In terms of performance, the chink in the Nokia Lumia 800's armor is definitely its battery life. No, this isn't going to die by 4pm, but neither is it going to live strong for two days. Nokia handsets, N9 included are generally renowned for lasting forever and Windows Phone devices also tend to do well in this department. We'd expected the combination of both to deliver easily over a days worth of juice but sadly no. Juice is well and truly depleted come 10pm after a full days use. Not terrible, but not what we were expecting either.

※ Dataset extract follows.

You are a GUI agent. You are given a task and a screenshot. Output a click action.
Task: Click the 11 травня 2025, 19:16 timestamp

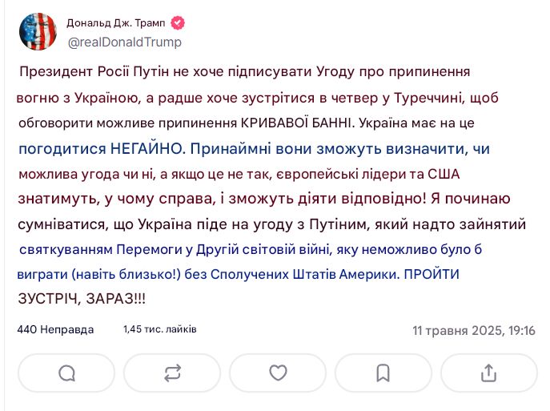click(x=474, y=330)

And so it begins, Nokia's partnership with Microsoft has reached fruition and the first taste is in our hands. Bearing in mind how quickly Nokia got this to market, the custom Nokia Apps they pulled out of the bag and the reformatting of MeeGo hardware to fit a Windows Phone platform, we can do little but commend. The Nokia Lumia 800 sports a beautiful screen, slick design and promising OS only made more attractive by the inclusion of Nokia Maps, Drive and Music. While it does have its weak points, with the AMOLED delivering a blue hue when viewed at an angle and lackluster noise handling in the images, not to mention less than stellar battery life, we still find it very easy to recommend Nokia's new flagship as the pros outweigh the cons ten to one.